This week, I joined government leaders, civil society organizations, development partners, researchers, and practitioners at the National Dialogue on GBV Protection Centres in Kenya. The discussions were inspiring. We heard bold commitments to strengthen survivor protection, improve coordination, and expand access to quality Gender-Based Violence (GBV) services across the country.
As someone who leads a grassroots organization working in informal settlements, I left the room with both hope and an important question:
How do we ensure these commitments reach the communities where survivors need them most?
The Reality Beyond the Conference Hall
In conference rooms, we often discuss systems, policies, and national strategies. In communities, we meet women who fear reporting violence because they do not know where to seek help. We meet girls who drop out of school after abuse. We meet survivors who need counselling, legal support, safe shelter, healthcare, and economic opportunities—but cannot access them.
These realities remind us that policy alone does not change lives. Implementation does.
Grassroots organizations are often the first point of contact for survivors. We know the communities. We have earned trust over years of consistent presence. We understand the cultural and social barriers that prevent survivors from seeking support.
Yet many grassroots organizations continue to operate with limited resources, short-term project funding, and small teams despite carrying significant responsibility.
The Missing Link: Trust
One message echoed throughout the dialogue: Kenya needs stronger protection systems.
I agree.
But strong systems are not built only through infrastructure. They are built through trust.
Trust means believing that local organizations are not just implementers but partners in designing solutions. It means investing in community leadership instead of expecting organizations to deliver impact without sustainable support.
Across Africa, grassroots organizations consistently face barriers to accessing funding.

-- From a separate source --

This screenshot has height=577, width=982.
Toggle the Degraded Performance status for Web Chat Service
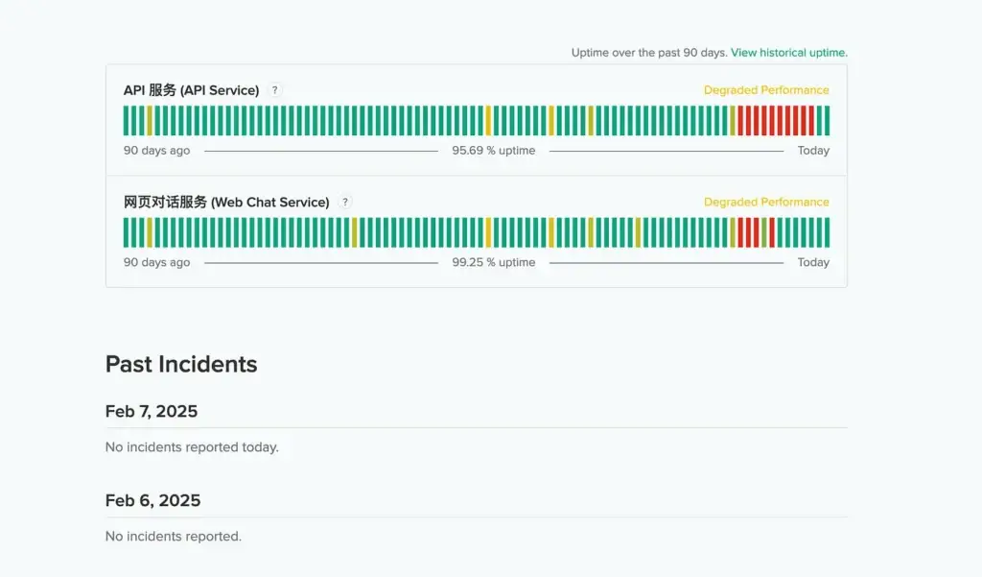(764, 202)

Many lack the administrative capacity that large grants require—not because they lack competence, but because they have had limited opportunities to build those systems. Meanwhile, international evidence shows that only a small share of humanitarian and development funding reaches local and national organizations directly. This gap has been highlighted repeatedly in discussions on aid localization and locally led development.
From Funding Projects to Funding Institutions
Too often, donors fund activities but not organizations.

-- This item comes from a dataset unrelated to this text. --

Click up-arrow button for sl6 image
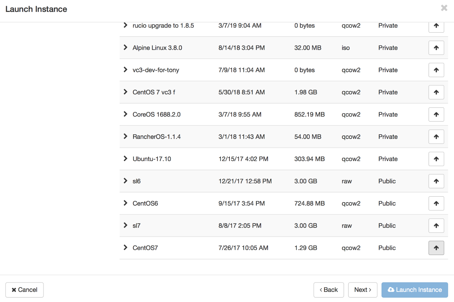This screenshot has width=454, height=302. 436,181
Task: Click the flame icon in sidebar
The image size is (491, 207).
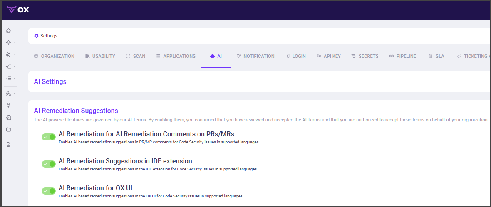Action: click(x=8, y=54)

They fund workshops but not staff wellbeing.
They fund awareness campaigns but not rent.
They fund pilot projects but not long-term community relationships.
Yet sustainable impact depends on strong institutions.
If we truly believe in locally led development, then investment must go beyond project outputs. It must strengthen governance, leadership, financial systems, safeguarding, monitoring and evaluation, technology, and organizational resilience.
Strong organizations create lasting impact long after a project ends.
What Needs to Change?
The conversation should move beyond asking "How can grassroots organizations access funding?"
Instead, we should ask:
How can funding systems become more accessible to grassroots organizations?
How do we reduce administrative barriers while maintaining accountability?
How do we invest in organizational capacity alongside program delivery?
How do we measure trust, not just transactions?
These are not just funding questions. They are questions about equity, effectiveness, and sustainability.
A Shared Responsibility
Governments cannot do this alone.
International NGOs cannot do this alone.
Donors cannot do this alone.
Grassroots organizations cannot do this alone.
Ending Gender-Based Violence requires partnerships built on mutual respect, shared accountability, and long-term commitment.
When local organizations are trusted, communities benefit. When communities are stronger, national systems become stronger.
From Dialogue to Action
As I left the National Dialogue, I carried hope—but also responsibility.
The true success of this dialogue will not be measured by the quality of presentations or the number of participants in the room.
It will be measured by whether survivors in every county can access protection when they need it.
It will be measured by whether grassroots organizations are equipped—not just expected—to deliver lasting change.
And it will be measured by whether we move from discussing localization to practicing it.
A Call to Action
To governments, donors, foundations, private sector leaders, and development partners:
Invest in grassroots organizations as long-term partners, not just short-term implementers.
Support organizational growth alongside community programs.
Trust local leadership.
Co-create solutions with communities.
Because when grassroots organizations are strengthened, survivor protection becomes stronger, communities become more resilient, and national commitments become realities.
The future of GBV prevention and response will not be built only in conference rooms. It will be built in the communities where people live, heal, and lead. Let's ensure those communities have the partners they need.